WORK TO DO: Repeat word for word everything in the entries below, from the very first line down to and including the line that contains "tap(614, 429)". Leave the pictures out of your copy.

DATASET RECORDS:

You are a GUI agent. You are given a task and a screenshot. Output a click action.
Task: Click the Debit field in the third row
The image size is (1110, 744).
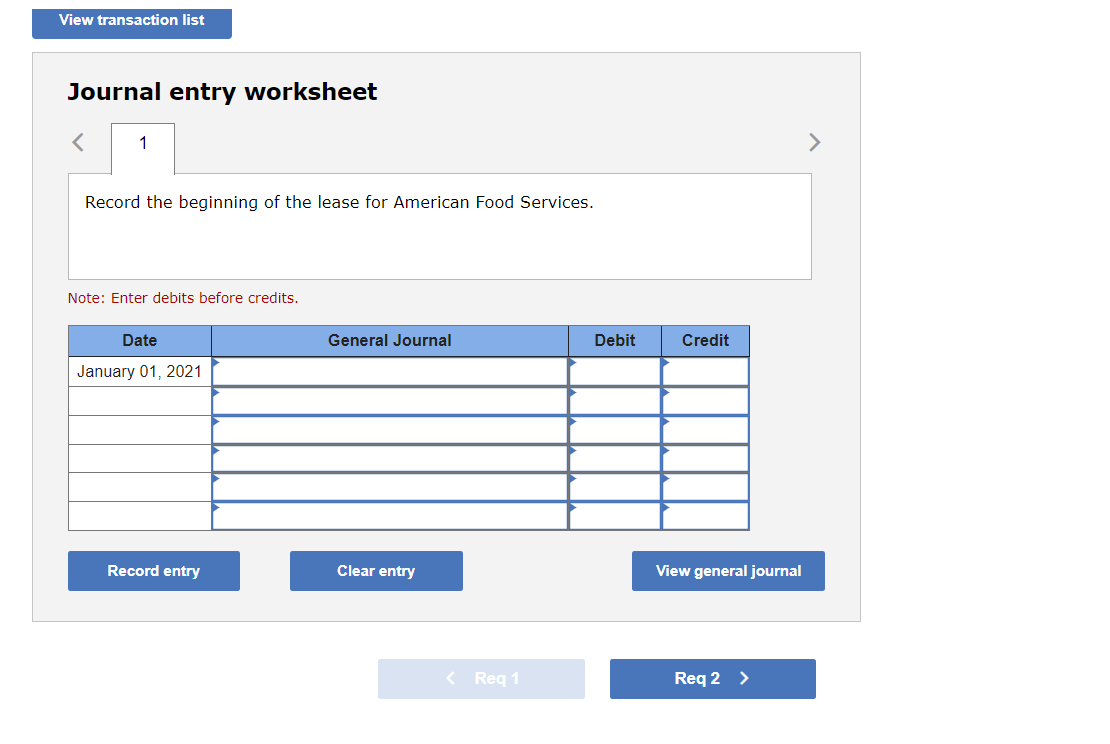tap(614, 429)
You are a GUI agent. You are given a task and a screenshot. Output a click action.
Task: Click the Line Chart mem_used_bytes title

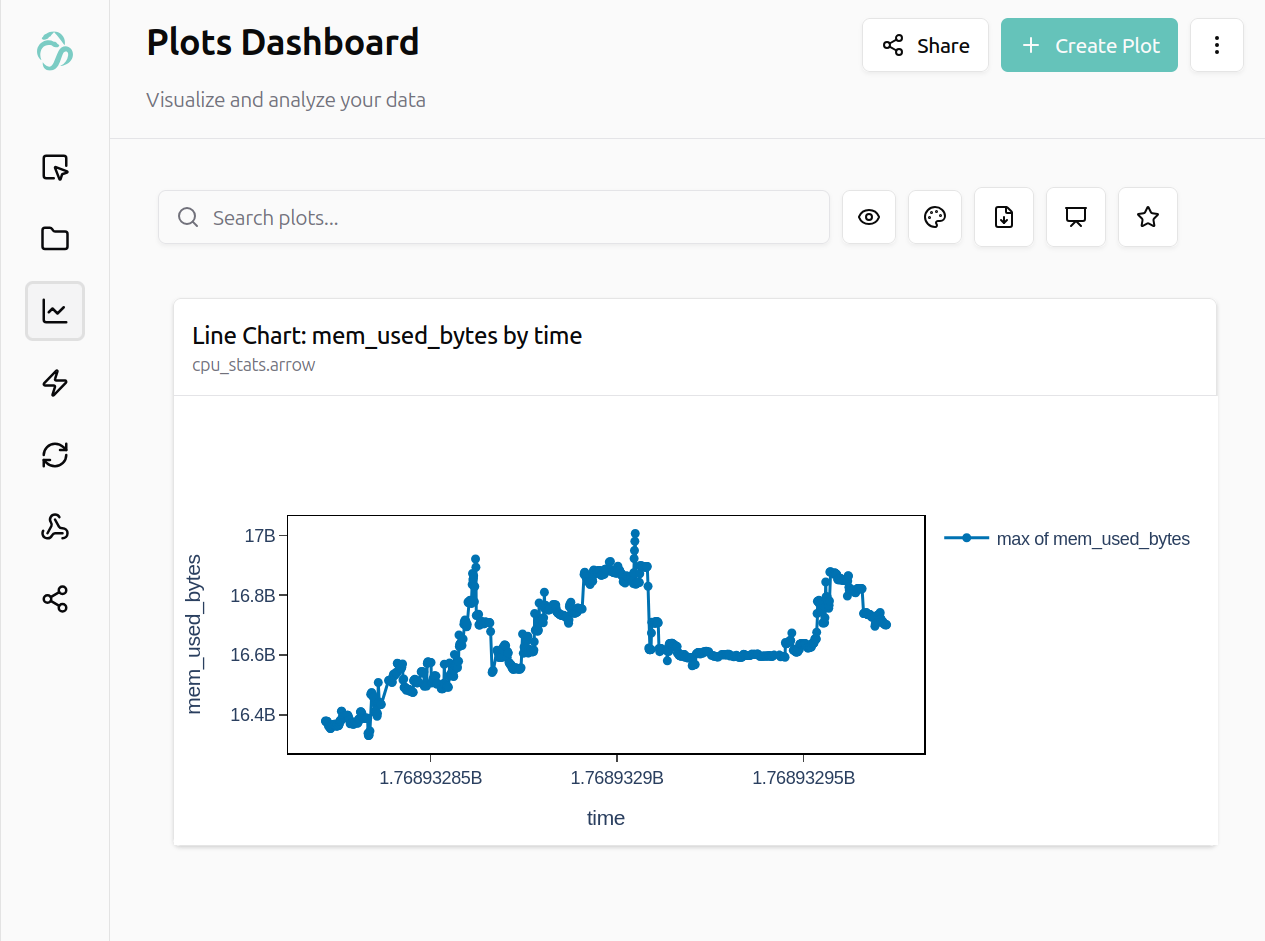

RESULT OF THIS EXERCISE:
You are a GUI agent. You are given a task and a screenshot. Output a click action.
Task: Click the Debit field in the third row
The image size is (1110, 744).
tap(614, 429)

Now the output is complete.